The answer is every line in the data below that contains the word "computer".

* _Entries supplied_
*** Block opens ***

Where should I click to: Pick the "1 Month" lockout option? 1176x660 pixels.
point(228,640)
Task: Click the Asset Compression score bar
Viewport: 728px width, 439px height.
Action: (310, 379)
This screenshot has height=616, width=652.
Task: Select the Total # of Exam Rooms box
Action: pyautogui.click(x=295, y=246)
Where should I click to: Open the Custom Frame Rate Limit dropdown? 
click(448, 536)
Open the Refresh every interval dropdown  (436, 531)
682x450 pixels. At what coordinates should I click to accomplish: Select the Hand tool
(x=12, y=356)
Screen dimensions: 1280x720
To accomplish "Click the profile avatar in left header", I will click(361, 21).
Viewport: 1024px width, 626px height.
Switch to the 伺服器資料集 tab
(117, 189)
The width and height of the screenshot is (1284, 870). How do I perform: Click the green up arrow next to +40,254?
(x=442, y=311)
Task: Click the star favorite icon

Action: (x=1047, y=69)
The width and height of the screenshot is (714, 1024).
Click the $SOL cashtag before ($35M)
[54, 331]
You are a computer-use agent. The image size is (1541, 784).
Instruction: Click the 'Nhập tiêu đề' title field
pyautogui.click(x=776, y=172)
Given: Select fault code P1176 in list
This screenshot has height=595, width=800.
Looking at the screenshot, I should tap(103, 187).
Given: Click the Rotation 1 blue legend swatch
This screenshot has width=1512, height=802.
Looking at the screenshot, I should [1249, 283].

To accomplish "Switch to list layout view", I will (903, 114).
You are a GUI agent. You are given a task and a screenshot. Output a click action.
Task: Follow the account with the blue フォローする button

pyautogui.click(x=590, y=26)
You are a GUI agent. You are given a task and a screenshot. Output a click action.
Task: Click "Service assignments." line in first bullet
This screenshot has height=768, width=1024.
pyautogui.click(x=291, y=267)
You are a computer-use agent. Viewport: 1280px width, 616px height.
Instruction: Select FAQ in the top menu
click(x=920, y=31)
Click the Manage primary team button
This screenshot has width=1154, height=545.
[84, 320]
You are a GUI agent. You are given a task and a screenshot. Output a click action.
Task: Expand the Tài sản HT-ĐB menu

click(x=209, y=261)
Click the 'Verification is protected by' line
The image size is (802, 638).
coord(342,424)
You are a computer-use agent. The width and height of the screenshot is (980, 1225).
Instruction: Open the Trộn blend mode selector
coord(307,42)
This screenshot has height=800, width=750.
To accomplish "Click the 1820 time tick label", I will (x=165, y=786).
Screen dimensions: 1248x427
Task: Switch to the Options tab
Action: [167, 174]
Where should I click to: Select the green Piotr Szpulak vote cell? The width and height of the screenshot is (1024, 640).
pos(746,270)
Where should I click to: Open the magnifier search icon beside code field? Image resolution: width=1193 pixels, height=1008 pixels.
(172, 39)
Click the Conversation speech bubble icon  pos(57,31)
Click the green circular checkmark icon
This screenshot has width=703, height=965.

*** Block closes ***

* _Task response_
You are a computer-use agent. The image size is (1541, 784).
You are a computer-use agent. Viewport: 1280px width, 616px height.
You are a computer-use agent. The width and height of the screenshot is (980, 1225).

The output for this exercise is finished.